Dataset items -

┄┄┄┄┄┄

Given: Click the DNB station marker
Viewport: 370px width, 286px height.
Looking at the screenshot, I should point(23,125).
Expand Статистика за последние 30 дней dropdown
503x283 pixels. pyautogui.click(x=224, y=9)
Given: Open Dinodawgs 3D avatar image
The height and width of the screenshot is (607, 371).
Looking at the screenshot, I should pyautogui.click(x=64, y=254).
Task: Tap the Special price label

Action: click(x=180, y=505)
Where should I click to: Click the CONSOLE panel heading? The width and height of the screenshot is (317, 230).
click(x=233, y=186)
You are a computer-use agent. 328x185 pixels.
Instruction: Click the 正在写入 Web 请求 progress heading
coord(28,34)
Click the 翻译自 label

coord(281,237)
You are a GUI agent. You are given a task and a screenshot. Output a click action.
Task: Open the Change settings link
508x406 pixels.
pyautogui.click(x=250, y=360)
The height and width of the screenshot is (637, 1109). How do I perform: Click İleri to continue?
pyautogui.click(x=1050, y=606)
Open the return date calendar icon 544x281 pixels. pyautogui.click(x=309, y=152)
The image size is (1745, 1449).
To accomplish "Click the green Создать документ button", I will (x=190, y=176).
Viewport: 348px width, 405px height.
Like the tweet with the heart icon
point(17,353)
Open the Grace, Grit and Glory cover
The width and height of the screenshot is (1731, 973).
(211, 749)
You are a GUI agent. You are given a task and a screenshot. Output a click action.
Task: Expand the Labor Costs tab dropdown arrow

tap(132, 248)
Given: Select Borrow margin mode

┄┄┄┄┄┄

The exercise - Present the records above, from the first line through the line containing "Action: click(x=180, y=505)", as a Markdown table with the columns Row and Entry. Number each line in Row, place its text in Entry, and omit blank lines.

Answer to this problem -
| Row | Entry |
|---|---|
| 1 | Given: Click the DNB station marker |
| 2 | Viewport: 370px width, 286px height. |
| 3 | Looking at the screenshot, I should point(23,125). |
| 4 | Expand Статистика за последние 30 дней dropdown |
| 5 | 503x283 pixels. pyautogui.click(x=224, y=9) |
| 6 | Given: Open Dinodawgs 3D avatar image |
| 7 | The height and width of the screenshot is (607, 371). |
| 8 | Looking at the screenshot, I should pyautogui.click(x=64, y=254). |
| 9 | Task: Tap the Special price label |
| 10 | Action: click(x=180, y=505) |